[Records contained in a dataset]
──────────

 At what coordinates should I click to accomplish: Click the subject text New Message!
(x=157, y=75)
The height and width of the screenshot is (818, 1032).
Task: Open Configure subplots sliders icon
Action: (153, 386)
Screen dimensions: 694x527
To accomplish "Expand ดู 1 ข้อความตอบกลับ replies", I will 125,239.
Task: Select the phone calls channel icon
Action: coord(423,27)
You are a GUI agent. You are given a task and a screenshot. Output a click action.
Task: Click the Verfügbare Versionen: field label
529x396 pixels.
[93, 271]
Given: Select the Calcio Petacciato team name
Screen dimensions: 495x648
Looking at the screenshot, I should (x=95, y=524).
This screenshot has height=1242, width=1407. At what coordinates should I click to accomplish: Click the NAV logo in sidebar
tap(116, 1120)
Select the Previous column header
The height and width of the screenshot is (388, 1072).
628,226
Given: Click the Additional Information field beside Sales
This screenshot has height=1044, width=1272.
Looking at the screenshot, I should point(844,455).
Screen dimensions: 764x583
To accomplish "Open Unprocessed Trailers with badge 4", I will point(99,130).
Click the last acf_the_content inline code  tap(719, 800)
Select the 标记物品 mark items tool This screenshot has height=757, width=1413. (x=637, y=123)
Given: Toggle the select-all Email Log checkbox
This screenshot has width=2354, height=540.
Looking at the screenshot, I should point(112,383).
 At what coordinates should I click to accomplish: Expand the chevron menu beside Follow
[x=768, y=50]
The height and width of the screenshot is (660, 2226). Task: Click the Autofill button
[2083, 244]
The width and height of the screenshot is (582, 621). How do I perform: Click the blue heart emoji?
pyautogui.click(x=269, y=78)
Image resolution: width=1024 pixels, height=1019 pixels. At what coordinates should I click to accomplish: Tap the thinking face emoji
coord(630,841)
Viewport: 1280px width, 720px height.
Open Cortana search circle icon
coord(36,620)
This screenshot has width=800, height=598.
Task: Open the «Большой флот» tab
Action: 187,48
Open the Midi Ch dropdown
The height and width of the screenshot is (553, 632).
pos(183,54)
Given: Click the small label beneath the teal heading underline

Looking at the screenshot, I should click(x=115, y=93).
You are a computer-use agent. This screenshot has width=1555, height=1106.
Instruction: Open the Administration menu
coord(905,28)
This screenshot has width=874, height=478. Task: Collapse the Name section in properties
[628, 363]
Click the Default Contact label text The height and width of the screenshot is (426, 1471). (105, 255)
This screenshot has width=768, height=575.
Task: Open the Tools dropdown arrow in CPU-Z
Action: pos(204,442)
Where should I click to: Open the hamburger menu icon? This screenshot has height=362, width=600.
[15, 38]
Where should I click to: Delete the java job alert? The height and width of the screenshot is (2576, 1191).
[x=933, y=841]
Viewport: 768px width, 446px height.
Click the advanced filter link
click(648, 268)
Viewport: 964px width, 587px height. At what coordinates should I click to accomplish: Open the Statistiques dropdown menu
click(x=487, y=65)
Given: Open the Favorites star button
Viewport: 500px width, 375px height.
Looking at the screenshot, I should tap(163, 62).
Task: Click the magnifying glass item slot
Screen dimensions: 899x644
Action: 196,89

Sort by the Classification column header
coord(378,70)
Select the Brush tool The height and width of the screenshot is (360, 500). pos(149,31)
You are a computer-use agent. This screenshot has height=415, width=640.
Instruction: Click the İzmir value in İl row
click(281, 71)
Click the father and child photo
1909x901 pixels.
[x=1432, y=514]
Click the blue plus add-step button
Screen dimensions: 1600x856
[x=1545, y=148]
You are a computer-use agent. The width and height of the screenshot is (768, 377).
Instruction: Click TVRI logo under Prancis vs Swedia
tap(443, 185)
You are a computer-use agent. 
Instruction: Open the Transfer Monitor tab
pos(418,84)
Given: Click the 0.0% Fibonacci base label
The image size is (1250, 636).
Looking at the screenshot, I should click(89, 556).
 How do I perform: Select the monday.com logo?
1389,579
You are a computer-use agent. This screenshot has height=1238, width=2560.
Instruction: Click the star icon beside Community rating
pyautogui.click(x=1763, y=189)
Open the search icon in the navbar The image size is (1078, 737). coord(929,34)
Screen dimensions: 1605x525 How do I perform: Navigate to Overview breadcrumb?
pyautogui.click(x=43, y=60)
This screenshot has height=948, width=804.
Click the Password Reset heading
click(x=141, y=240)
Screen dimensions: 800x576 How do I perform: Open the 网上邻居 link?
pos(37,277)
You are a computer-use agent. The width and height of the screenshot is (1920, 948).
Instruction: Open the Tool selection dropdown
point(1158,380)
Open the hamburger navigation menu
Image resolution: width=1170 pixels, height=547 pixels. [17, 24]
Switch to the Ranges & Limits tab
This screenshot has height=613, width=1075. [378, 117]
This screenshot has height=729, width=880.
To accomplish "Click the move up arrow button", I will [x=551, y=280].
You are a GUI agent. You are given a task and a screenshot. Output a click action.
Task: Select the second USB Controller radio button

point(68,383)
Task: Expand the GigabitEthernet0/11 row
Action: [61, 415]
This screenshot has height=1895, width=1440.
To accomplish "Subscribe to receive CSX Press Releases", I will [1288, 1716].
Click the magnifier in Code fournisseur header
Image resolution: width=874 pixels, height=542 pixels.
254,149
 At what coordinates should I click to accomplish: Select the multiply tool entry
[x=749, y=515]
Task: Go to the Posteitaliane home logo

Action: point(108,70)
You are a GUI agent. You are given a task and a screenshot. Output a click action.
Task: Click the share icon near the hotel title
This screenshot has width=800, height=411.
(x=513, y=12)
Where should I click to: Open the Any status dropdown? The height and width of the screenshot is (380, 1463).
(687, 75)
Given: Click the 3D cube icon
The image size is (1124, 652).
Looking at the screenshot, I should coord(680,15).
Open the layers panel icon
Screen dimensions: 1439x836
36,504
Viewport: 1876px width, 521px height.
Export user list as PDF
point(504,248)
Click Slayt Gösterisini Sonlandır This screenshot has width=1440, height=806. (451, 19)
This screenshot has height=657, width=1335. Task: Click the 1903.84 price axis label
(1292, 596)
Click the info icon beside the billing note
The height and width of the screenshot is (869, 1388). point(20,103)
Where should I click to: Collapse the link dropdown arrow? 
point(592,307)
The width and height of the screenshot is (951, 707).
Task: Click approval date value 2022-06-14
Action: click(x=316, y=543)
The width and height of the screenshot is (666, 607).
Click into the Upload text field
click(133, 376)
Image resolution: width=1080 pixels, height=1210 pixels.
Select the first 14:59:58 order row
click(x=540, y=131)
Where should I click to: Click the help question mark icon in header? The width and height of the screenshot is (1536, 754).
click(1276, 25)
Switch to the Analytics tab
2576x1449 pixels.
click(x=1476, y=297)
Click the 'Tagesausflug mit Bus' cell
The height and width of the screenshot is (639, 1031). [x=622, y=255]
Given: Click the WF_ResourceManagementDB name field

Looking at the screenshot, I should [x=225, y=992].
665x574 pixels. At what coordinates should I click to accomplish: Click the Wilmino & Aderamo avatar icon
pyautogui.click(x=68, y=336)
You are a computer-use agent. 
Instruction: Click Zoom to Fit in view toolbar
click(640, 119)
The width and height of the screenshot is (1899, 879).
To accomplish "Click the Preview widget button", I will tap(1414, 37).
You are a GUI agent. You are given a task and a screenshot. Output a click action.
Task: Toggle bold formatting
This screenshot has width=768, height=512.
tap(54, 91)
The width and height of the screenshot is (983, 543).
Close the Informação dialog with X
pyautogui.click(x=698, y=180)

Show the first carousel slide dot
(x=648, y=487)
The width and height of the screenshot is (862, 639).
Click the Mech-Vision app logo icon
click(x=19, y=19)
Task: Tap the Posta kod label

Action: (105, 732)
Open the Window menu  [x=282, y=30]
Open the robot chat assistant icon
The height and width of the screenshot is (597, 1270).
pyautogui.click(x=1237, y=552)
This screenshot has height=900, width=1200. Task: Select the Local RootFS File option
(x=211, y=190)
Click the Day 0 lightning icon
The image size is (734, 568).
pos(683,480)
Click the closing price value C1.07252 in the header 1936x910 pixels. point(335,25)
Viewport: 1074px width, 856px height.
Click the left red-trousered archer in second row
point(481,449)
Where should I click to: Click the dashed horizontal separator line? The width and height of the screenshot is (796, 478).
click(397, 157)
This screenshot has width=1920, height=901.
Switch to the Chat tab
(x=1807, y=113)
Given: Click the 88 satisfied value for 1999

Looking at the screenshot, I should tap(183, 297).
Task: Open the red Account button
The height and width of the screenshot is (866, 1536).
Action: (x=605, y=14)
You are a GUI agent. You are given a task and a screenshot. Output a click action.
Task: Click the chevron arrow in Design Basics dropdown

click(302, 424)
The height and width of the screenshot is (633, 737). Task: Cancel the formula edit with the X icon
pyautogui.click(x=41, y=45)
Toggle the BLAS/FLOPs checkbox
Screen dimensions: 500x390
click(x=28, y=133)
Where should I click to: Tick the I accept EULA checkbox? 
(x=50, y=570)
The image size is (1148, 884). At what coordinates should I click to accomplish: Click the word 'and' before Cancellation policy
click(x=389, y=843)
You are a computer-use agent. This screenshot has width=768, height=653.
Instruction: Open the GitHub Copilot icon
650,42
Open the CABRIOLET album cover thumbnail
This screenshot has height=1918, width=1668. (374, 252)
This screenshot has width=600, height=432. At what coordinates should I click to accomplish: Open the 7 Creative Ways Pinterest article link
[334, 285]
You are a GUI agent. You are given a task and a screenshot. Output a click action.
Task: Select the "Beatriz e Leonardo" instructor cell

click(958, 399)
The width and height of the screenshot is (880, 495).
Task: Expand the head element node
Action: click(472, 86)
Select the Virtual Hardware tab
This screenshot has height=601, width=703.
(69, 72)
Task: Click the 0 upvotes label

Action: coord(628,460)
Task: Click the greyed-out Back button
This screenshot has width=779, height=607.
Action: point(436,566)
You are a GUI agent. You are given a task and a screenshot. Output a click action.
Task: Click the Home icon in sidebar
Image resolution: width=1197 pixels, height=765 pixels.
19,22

──────────

HOW TO COMPLETE THIS TASK
Please output the exact lines of the records above, beginning with the first and stopping after the line that holds "Viewport: 1280px width, 720px height.", and nothing else.

EXERCISE RESPONSE
 At what coordinates should I click to accomplish: Click the subject text New Message!
(x=157, y=75)
The height and width of the screenshot is (818, 1032).
Task: Open Configure subplots sliders icon
Action: (153, 386)
Screen dimensions: 694x527
To accomplish "Expand ดู 1 ข้อความตอบกลับ replies", I will 125,239.
Task: Select the phone calls channel icon
Action: coord(423,27)
You are a GUI agent. You are given a task and a screenshot. Output a click action.
Task: Click the Verfügbare Versionen: field label
529x396 pixels.
[93, 271]
Given: Select the Calcio Petacciato team name
Screen dimensions: 495x648
Looking at the screenshot, I should (x=95, y=524).
This screenshot has height=1242, width=1407. At what coordinates should I click to accomplish: Click the NAV logo in sidebar
tap(116, 1120)
Select the Previous column header
The height and width of the screenshot is (388, 1072).
628,226
Given: Click the Additional Information field beside Sales
This screenshot has height=1044, width=1272.
Looking at the screenshot, I should point(844,455).
Screen dimensions: 764x583
To accomplish "Open Unprocessed Trailers with badge 4", I will point(99,130).
Click the last acf_the_content inline code  tap(719, 800)
Select the 标记物品 mark items tool This screenshot has height=757, width=1413. (x=637, y=123)
Given: Toggle the select-all Email Log checkbox
This screenshot has width=2354, height=540.
Looking at the screenshot, I should point(112,383).
 At what coordinates should I click to accomplish: Expand the chevron menu beside Follow
[x=768, y=50]
The height and width of the screenshot is (660, 2226). Task: Click the Autofill button
[2083, 244]
The width and height of the screenshot is (582, 621). How do I perform: Click the blue heart emoji?
pyautogui.click(x=269, y=78)
Image resolution: width=1024 pixels, height=1019 pixels. At what coordinates should I click to accomplish: Tap the thinking face emoji
coord(630,841)
Viewport: 1280px width, 720px height.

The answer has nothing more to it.